Throw over a hundred distillers together in a hotel ballroom and you’re bound to find more than just a wild party. There was some interesting booze to try out. This year’s annual Independent Spirits Expo in Chicago featured around 500 (!!) new and existing gins, tequilas, rums and more curiosities from distillers around the country. While it’s impossible to hit every sample at the event, here are some of the most interesting things we stumbled across.
1. BroVo Spirits Boomerang
One of the newest spirits from the Seattle distillers who brought us the experimental Amaro Project is a recipe from Aviary’s Chef de Cuisine Micah Melton. The cherry liqueur also features cinnamon, walnut, orange, peppercorn and more. Slightly bitter like a Campari, but dripping with big fruit and pops of spice, we’re looking forward to drinking this one on the rocks when it comes out in the next month.
2. Covington Yam Vodka
Sweet potatoes are not usually the first ingredients that pop to mind when thinking about vodka production, but Covington owner John Kimber says yams were a natural choice for their flagship product, as the root veggie grows abundantly in their North Carolina location. Twenty pounds of yams are used to make each bottle, producing a flavor that is bigger and more complex than your average potato vodka.
3. La Venenosa Raicilla
With tequila and mezcal consumption on the rise, it was only a matter of time before American importers started to look at other indigenous Mexican agave spirits to bring into the country.
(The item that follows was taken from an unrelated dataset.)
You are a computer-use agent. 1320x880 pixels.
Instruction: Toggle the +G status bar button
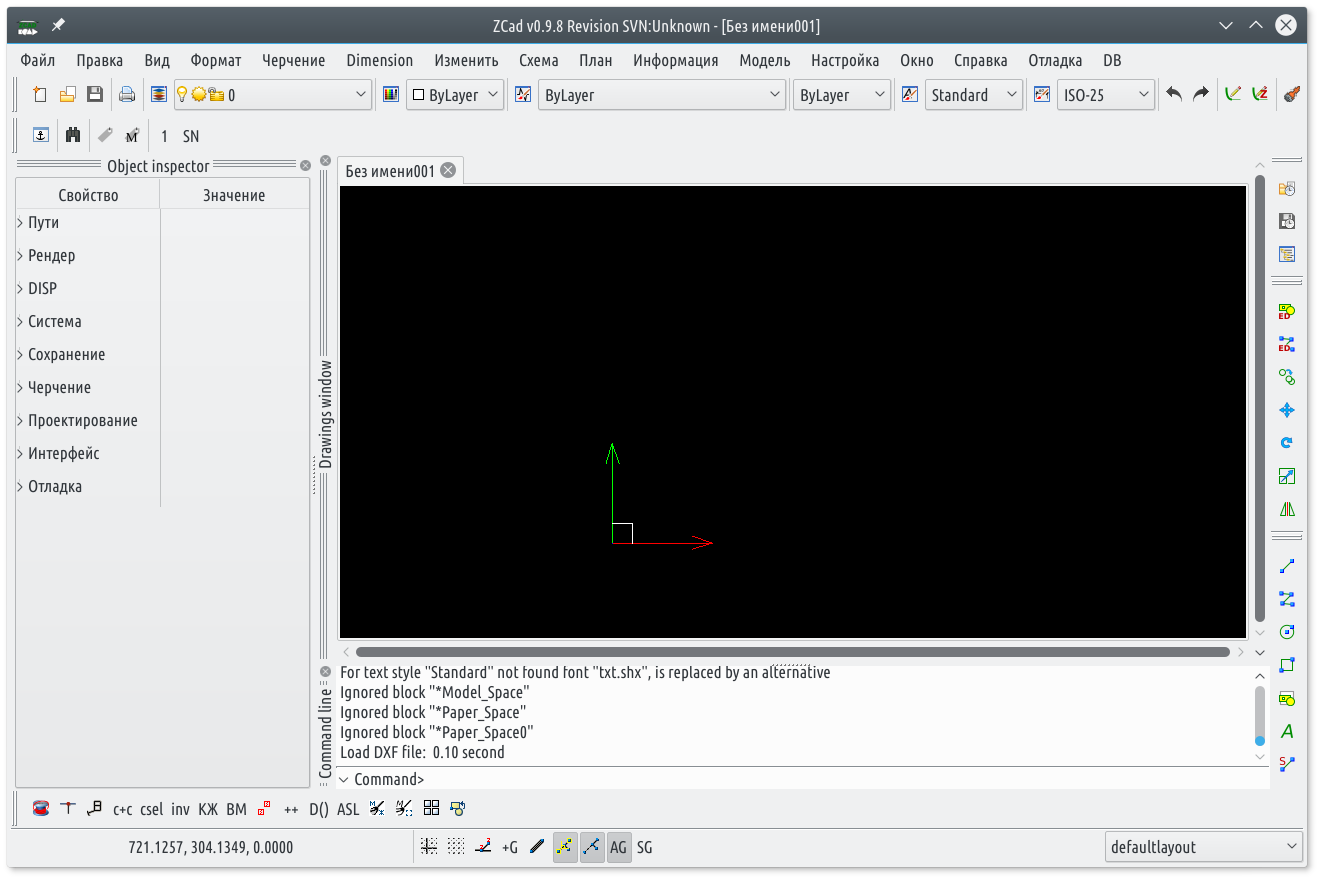click(510, 847)
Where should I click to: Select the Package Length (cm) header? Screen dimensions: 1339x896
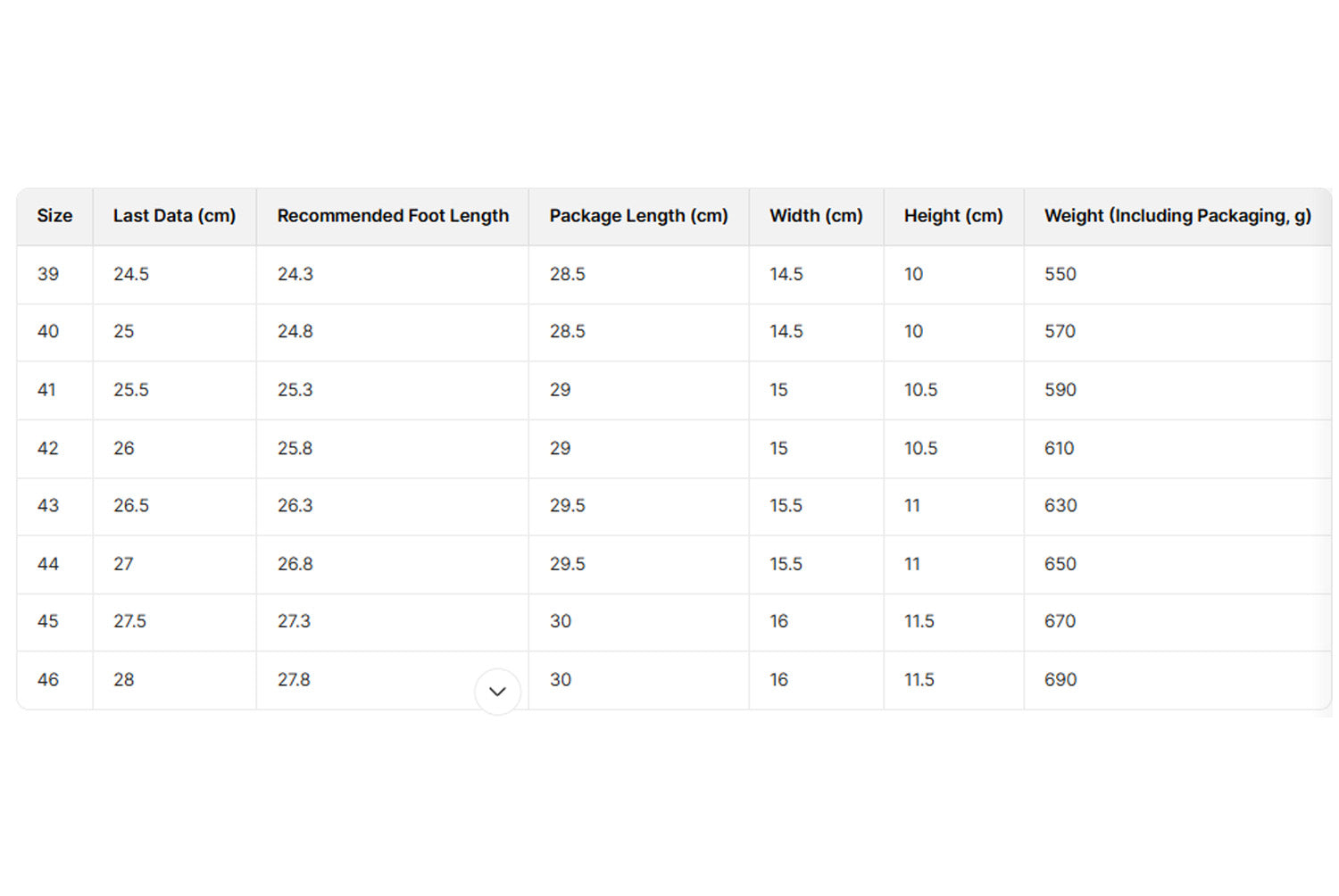638,216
The four expressions in the Venenosa line are a stunning example of the diversity of Raicilla, which is made from various agave plants in four regions of Jalisco. The flavors range from floral with big sour cherry elements to deeply mineral with hints of brine. RIYL: the wild world of tequila, mezcal, sotol.
4. Dry Fly Distilling Triticale Whiskey
With craft distillers starting to push the norm in the whiskey category, we’re going to see a lot of progressive single-grain bottlings hitting the market in the coming years. One such spirit, made with 100% triticale (a wheat-rye hybrid) comes from this distiller in Spokane, Washington. It’s got a spicy characteristic like rye whiskey, but with a bigger, rounder texture and soft lingering sweetness.
5. Pickett’s Ginger Beer Syrup
Following on the heels of the craft tonic syrup trend, Pickett Bros. Beverage Company offers a duo of ginger beer syrups, a “just add soda water” alternative to existing brands in fizzy non-alcoholic beverage category. What’s great about Pickett’s concentrate is they offer medium and hot n’spicy versions, so people who seek less fiery ginger spice in their soda have options.